Il premier Meloni ospite nella masseria di Vespa racconta di un’economia in crescita. E spiega che in Europa l’Italia è tornata protagonista
Più che una descrizione di quanto sta vivendo il Paese, quello della premier dalla Masseria di Vespa è sembrato un brano tratto dal libro dei sogni. A partire dall’economia che per il presidente del Consiglio va a gonfie vele: “Il dato più importante è il Pil italiano che cresce oltre la media europea. Il governo deve dare i suoi segnali, l’economia risponde e lo sta facendo, ma non è un fuoco di paglia. L’Italia ha appena raggiunto il record storico di numero di occupati e di contratti stabili, e tutto è trainato dall’occupazione femminile”.

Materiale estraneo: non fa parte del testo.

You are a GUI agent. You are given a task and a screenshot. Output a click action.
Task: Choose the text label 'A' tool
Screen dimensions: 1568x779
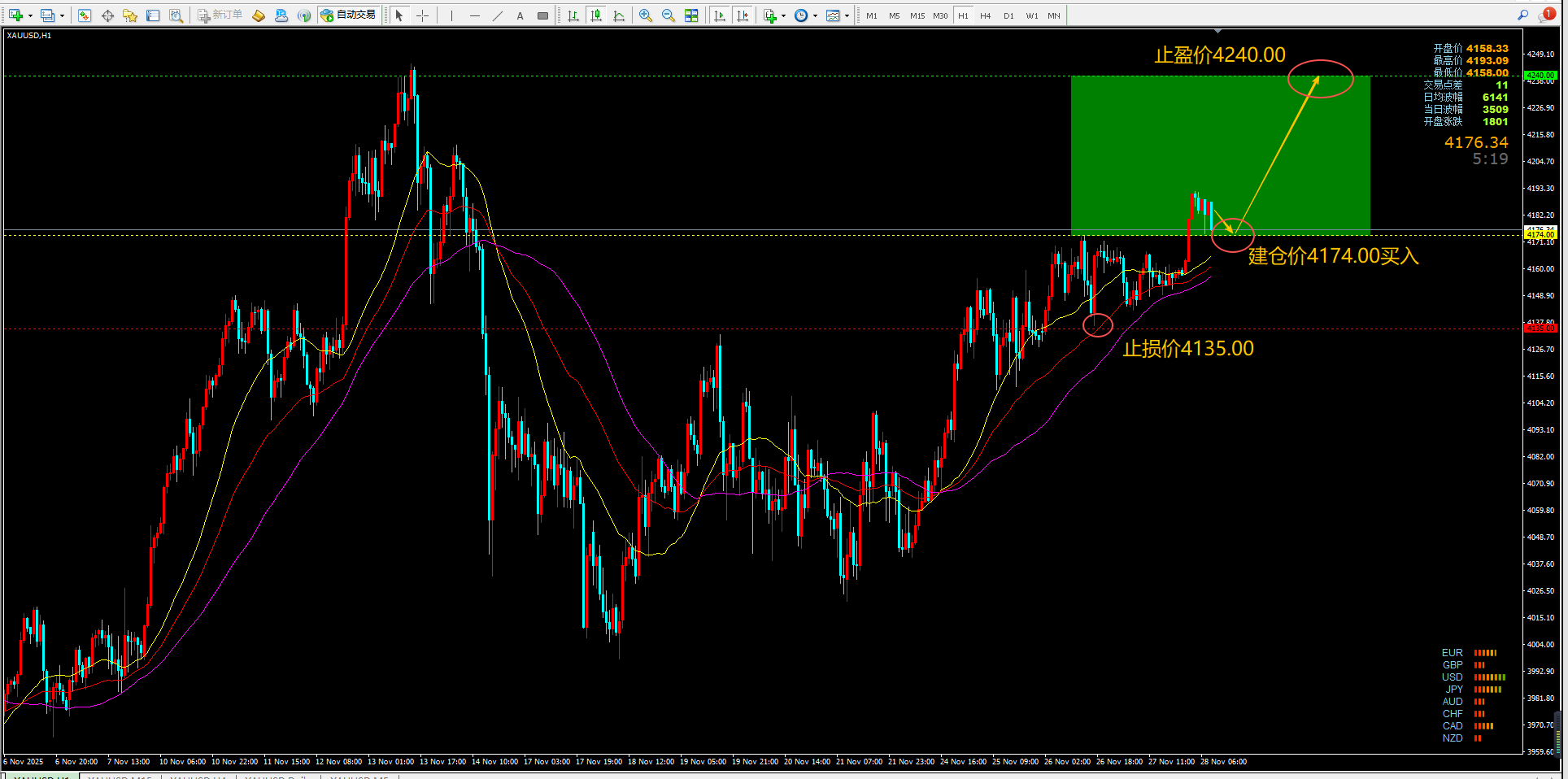(x=520, y=15)
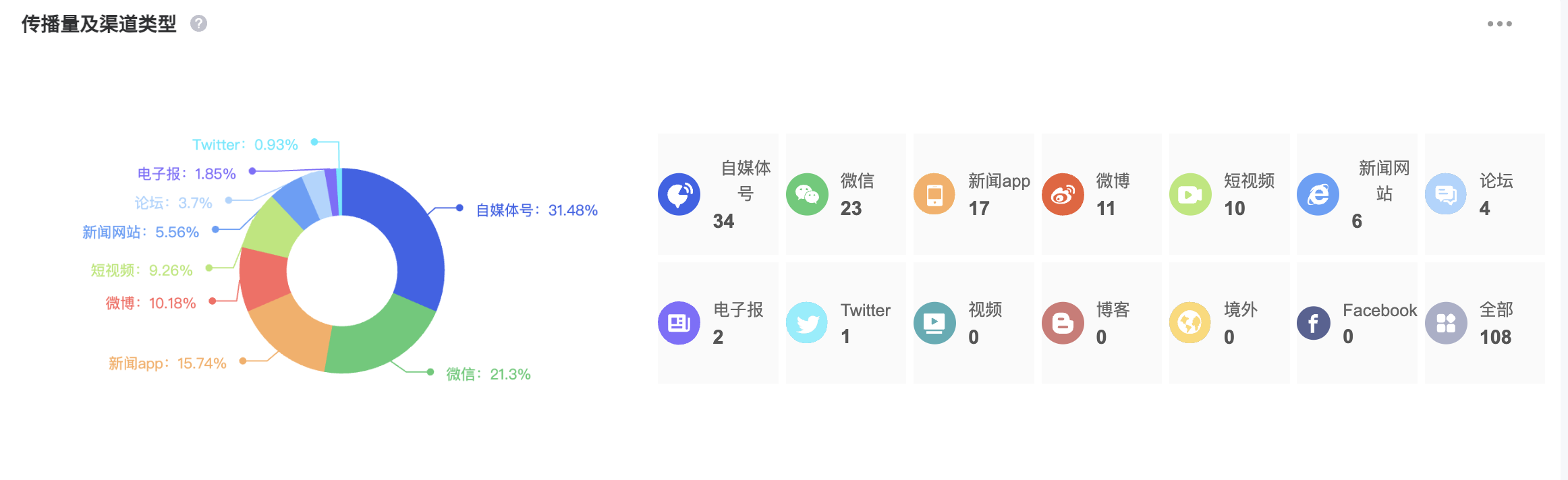Image resolution: width=1568 pixels, height=480 pixels.
Task: Click the Facebook channel icon
Action: 1314,324
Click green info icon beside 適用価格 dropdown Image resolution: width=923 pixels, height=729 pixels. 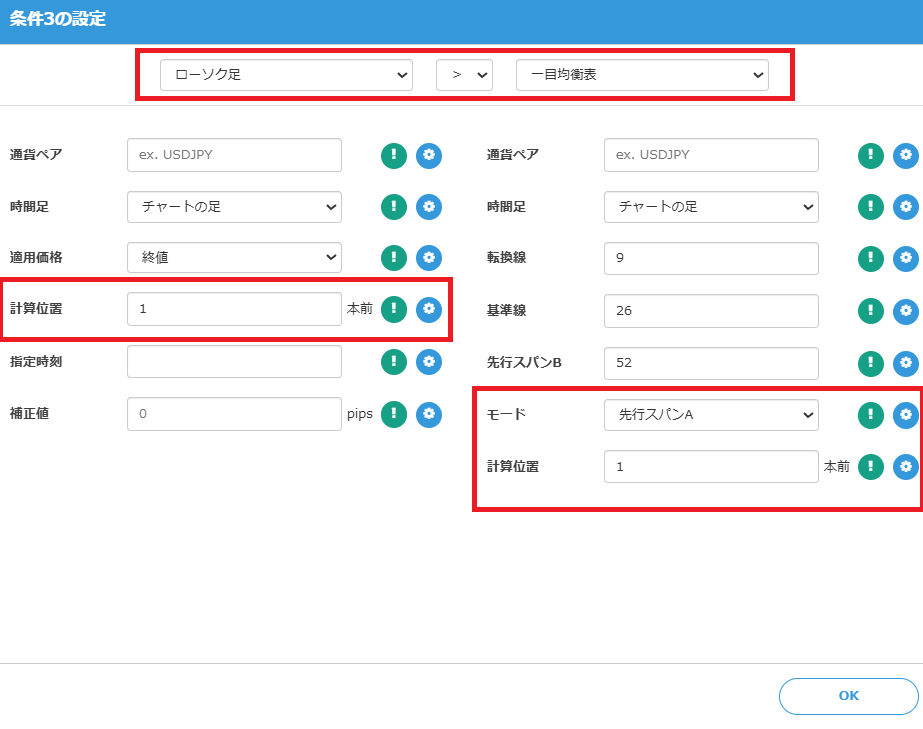pyautogui.click(x=394, y=258)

Poi la Meloni, seduta di fronte a Vespa, ha affrontato il tema del Meccanismo europeo di stabilità (Mes) che è stato sottoscritto da tutti gli Stati membri ad eccezione della sola Italia, causando irritazione a Bruxelles. “Il Mes è un tema che sarebbe stupido aprire adesso, per due ragioni: la prima è che non ho cambiato idea sul Meccanismo europeo di stabilità, ma è una parte di una serie di strumenti che vanno discussi nel loro complesso. Non ha senso ratificare la sua riforma se non sai cosa prevede il nuovo patto di stabilità e crescita” aggiungendo di non essere “convinta della proposta della commissione” guidata da Ursula von der Leyen. Ad ogni modo, precisa, “se anche l’Italia ratificasse la riforma del trattato, il Mes non verrebbe richiesto da nessuno, né dall’Italia né dagli altri”. Insomma il problema, secondo lei, non esisterebbe.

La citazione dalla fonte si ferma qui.